Saved data entries

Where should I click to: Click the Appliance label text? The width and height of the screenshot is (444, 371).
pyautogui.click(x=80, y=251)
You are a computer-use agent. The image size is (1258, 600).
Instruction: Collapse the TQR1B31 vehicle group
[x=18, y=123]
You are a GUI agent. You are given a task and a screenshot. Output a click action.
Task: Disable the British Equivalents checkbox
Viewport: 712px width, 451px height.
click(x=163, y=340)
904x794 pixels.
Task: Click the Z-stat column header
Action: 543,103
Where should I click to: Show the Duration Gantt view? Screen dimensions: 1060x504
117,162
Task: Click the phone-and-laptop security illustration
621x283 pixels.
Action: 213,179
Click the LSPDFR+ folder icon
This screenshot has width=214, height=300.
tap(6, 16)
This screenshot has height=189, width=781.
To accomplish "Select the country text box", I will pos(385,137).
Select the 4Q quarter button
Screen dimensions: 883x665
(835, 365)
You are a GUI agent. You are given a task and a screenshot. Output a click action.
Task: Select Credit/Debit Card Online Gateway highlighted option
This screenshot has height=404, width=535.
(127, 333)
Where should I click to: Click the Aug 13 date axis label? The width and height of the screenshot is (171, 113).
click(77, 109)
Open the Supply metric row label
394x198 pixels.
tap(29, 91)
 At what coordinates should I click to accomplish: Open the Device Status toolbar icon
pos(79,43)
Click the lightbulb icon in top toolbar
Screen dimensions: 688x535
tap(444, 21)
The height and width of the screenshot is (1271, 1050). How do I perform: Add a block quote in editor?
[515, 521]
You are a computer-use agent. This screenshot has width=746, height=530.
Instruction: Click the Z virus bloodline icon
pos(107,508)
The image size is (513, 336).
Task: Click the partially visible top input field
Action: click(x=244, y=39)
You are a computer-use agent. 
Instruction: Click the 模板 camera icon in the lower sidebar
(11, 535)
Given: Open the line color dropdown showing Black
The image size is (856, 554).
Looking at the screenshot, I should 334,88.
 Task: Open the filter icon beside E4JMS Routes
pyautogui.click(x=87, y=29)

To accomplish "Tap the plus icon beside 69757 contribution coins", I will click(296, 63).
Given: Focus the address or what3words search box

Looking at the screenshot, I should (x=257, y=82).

Work order: Return the records above verbatim, in their entirety.

Response to the exercise:
Where should I click to: Click the Appliance label text? The width and height of the screenshot is (444, 371).
pyautogui.click(x=80, y=251)
You are a computer-use agent. The image size is (1258, 600).
Instruction: Collapse the TQR1B31 vehicle group
[x=18, y=123]
You are a GUI agent. You are given a task and a screenshot. Output a click action.
Task: Disable the British Equivalents checkbox
Viewport: 712px width, 451px height.
click(x=163, y=340)
904x794 pixels.
Task: Click the Z-stat column header
Action: 543,103
Where should I click to: Show the Duration Gantt view? Screen dimensions: 1060x504
117,162
Task: Click the phone-and-laptop security illustration
621x283 pixels.
Action: 213,179
Click the LSPDFR+ folder icon
This screenshot has width=214, height=300.
tap(6, 16)
This screenshot has height=189, width=781.
To accomplish "Select the country text box", I will pos(385,137).
Select the 4Q quarter button
Screen dimensions: 883x665
(835, 365)
You are a GUI agent. You are given a task and a screenshot. Output a click action.
Task: Select Credit/Debit Card Online Gateway highlighted option
This screenshot has height=404, width=535.
(127, 333)
Where should I click to: Click the Aug 13 date axis label? The width and height of the screenshot is (171, 113).
click(77, 109)
Open the Supply metric row label
394x198 pixels.
tap(29, 91)
 At what coordinates should I click to accomplish: Open the Device Status toolbar icon
pos(79,43)
Click the lightbulb icon in top toolbar
Screen dimensions: 688x535
tap(444, 21)
The height and width of the screenshot is (1271, 1050). How do I perform: Add a block quote in editor?
[515, 521]
You are a computer-use agent. This screenshot has width=746, height=530.
Instruction: Click the Z virus bloodline icon
pos(107,508)
The image size is (513, 336).
Task: Click the partially visible top input field
Action: click(x=244, y=39)
You are a computer-use agent. 
Instruction: Click the 模板 camera icon in the lower sidebar
(11, 535)
Given: Open the line color dropdown showing Black
The image size is (856, 554).
Looking at the screenshot, I should 334,88.
 Task: Open the filter icon beside E4JMS Routes
pyautogui.click(x=87, y=29)

To accomplish "Tap the plus icon beside 69757 contribution coins", I will click(296, 63).
Given: Focus the address or what3words search box

Looking at the screenshot, I should (x=257, y=82).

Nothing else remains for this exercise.